Question

Two simple harmonic motions are given by $x=A\sin (\omega t+\delta )$ and $y=A\sin \left( \omega t+\delta +\frac{\pi }{2} \right)$ act on a particle simultaneously, then the motion of particle will be

• A. circular anti-clockwise
• B. elliptical anti-clockwise
• C. elliptical clockwise
• D. circular clockwise

Answer 1

Answer: (D)

circular clockwise

Answer 2

Given, $x=A\sin (\omega t+\delta )$ ... (i) and $y=A\sin \left( \omega t+\delta +\frac{\pi }{2} \right)$ $=A\cos (\omega t+\delta )$ ... (ii) Squaring and adding Eqs. (i) and (ii), we get $x^{2}+y^{2}=A^{2}[\sin ^{2}(\omega t+\delta )+\cos ^{2}(\omega t+\delta )]$ Or $x^{2}+y^{2}=A^{2}$ which is the equation of a circle.

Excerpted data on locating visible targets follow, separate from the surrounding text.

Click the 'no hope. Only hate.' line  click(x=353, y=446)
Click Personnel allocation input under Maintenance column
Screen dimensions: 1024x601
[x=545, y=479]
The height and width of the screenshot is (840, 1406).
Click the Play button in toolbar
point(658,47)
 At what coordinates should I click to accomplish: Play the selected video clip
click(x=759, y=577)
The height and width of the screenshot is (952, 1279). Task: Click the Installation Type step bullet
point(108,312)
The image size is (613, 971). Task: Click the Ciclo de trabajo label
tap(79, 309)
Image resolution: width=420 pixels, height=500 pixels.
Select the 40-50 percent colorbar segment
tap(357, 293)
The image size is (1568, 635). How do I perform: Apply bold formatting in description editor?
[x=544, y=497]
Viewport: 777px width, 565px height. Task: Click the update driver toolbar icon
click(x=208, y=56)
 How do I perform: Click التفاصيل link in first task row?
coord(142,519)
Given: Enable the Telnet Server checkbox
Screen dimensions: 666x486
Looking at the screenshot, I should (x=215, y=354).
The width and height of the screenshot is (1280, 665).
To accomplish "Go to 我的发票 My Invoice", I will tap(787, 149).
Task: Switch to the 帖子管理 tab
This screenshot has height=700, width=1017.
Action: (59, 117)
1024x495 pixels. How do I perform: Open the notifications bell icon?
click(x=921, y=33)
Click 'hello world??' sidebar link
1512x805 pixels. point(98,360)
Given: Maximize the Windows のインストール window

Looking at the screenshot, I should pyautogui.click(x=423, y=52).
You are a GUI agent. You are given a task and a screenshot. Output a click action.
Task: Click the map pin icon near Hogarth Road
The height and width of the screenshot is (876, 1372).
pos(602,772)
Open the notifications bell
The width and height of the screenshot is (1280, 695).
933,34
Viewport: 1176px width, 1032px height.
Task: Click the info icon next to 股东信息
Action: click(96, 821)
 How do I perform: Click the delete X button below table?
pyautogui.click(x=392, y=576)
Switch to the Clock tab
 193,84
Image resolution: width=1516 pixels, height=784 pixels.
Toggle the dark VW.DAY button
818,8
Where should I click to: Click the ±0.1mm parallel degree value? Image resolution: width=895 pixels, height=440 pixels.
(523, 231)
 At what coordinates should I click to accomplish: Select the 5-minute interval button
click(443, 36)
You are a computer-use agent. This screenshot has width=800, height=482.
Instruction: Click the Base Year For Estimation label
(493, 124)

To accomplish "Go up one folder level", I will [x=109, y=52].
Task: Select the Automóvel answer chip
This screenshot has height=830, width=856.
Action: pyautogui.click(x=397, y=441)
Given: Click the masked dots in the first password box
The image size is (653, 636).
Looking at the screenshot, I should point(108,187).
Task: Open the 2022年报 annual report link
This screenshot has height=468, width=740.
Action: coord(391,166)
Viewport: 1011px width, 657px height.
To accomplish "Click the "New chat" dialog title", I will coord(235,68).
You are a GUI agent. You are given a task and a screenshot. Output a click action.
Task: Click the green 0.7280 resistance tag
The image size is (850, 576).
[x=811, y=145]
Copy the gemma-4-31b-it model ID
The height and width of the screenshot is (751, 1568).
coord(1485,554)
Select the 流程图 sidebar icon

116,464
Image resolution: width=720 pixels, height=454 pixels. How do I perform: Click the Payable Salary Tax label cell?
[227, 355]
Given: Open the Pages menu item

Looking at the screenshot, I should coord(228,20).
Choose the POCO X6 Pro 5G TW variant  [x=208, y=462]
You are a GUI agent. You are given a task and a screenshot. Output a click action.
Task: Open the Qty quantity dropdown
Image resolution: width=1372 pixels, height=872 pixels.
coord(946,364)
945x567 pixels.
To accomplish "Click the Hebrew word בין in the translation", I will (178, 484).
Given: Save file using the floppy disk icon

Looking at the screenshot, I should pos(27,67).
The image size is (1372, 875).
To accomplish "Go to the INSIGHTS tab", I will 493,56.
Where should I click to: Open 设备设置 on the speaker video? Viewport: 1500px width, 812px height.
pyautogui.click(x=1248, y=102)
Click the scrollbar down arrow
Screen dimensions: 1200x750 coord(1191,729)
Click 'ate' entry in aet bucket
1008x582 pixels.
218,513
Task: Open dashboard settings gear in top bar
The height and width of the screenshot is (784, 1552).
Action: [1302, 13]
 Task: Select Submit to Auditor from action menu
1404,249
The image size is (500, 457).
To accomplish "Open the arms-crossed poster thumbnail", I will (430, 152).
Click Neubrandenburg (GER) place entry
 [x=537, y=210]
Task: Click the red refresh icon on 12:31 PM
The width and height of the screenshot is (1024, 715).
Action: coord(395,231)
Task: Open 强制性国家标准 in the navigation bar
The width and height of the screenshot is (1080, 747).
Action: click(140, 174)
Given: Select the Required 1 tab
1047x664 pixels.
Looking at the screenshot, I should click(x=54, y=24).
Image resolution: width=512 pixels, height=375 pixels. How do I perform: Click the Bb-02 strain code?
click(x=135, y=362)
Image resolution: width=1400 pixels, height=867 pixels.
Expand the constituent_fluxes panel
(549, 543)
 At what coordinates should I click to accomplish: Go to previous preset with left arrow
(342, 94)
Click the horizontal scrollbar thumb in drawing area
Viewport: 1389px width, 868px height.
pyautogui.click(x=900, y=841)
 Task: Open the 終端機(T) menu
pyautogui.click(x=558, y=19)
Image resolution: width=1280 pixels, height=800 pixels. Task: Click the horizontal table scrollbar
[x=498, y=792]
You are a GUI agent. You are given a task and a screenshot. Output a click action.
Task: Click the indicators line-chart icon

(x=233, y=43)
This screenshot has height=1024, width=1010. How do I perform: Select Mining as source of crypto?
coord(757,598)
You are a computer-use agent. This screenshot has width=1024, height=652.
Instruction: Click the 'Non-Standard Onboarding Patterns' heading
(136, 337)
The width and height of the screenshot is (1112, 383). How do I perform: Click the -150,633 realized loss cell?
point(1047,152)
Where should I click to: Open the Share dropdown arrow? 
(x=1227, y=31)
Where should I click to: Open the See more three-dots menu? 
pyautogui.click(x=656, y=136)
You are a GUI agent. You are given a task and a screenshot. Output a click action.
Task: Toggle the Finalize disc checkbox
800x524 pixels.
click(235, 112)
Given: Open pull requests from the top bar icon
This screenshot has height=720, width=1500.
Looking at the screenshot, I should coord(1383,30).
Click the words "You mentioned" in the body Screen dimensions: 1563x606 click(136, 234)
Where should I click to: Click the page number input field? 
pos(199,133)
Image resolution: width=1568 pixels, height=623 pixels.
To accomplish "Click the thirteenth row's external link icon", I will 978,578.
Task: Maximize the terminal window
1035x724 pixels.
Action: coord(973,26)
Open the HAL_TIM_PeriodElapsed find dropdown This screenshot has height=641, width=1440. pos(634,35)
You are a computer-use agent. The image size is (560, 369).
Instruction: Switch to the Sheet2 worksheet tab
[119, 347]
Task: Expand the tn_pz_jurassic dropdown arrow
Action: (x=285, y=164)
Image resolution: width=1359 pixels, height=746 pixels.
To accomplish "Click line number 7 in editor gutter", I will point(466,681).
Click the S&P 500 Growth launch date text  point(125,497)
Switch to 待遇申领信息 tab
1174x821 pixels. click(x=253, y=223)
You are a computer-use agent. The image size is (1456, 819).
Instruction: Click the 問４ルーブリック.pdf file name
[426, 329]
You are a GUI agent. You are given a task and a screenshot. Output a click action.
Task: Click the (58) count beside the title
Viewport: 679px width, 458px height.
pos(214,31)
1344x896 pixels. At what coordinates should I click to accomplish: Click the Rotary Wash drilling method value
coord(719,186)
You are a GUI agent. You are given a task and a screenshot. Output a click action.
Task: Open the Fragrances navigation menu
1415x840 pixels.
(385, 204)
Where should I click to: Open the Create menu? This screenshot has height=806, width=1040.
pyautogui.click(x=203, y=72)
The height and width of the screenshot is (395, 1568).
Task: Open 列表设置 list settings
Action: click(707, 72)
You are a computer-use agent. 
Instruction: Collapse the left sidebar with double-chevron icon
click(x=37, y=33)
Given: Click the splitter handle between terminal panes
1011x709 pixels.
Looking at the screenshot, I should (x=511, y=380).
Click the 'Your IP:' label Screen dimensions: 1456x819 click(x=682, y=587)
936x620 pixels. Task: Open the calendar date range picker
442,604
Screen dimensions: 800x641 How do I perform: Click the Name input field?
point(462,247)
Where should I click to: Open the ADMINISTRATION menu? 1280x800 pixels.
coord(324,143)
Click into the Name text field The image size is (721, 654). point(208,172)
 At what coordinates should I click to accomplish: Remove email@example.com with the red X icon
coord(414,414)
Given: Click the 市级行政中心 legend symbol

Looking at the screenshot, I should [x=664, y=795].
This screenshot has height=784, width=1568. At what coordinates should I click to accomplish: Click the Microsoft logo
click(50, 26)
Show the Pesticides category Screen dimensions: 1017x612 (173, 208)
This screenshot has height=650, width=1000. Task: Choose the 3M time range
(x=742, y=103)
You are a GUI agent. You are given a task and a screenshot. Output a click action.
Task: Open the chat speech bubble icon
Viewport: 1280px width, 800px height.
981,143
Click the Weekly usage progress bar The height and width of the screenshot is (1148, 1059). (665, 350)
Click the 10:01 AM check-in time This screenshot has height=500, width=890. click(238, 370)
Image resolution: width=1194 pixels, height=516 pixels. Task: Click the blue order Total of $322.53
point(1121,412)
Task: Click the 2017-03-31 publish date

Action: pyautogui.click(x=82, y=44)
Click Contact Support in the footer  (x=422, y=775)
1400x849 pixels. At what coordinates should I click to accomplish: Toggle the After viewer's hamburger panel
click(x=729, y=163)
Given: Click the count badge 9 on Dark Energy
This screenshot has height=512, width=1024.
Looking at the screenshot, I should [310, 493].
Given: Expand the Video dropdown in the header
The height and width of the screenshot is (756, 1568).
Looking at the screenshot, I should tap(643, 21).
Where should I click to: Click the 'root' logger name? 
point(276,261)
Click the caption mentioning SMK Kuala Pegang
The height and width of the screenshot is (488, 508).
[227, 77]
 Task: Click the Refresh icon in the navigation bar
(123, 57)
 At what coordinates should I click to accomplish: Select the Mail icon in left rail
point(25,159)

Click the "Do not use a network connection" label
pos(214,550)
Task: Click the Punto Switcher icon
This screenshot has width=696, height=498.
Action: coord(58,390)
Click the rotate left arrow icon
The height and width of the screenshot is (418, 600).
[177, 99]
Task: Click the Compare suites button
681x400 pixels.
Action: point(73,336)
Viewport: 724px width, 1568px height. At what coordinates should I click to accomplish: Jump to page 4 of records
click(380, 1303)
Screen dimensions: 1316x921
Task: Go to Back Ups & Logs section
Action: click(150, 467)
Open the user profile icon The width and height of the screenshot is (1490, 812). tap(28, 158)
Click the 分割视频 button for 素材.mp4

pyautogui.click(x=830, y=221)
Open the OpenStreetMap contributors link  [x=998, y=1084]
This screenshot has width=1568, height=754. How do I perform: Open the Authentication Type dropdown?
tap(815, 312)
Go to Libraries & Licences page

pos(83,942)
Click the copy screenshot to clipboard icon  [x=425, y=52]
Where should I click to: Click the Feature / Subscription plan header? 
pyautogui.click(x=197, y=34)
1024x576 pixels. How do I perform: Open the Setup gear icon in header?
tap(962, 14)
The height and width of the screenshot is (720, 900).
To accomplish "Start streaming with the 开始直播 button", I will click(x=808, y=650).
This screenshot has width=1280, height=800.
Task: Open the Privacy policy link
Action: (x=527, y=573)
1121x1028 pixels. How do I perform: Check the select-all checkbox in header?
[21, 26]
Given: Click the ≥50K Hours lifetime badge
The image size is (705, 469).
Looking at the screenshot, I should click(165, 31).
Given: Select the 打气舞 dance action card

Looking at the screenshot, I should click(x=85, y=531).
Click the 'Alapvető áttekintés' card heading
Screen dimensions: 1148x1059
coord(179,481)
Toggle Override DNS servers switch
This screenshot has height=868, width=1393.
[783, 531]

Now, At $(\omega t+\delta )=0,\,x=0,\,y=0$ At $(\omega t+\delta )=\frac{\pi }{2},\,x=A,\,y=0$ At $(\omega t+\delta )=\pi ,\,x=0,\,y=-A$ At $(\omega t+\delta )=\frac{3\pi }{2},\,x=-A,\,y=0$ At $(\omega t+\delta )=2\pi ,\,x=A,\,y=0$ From the above data, the motion of a particle is a circle transversed in clockwise direction.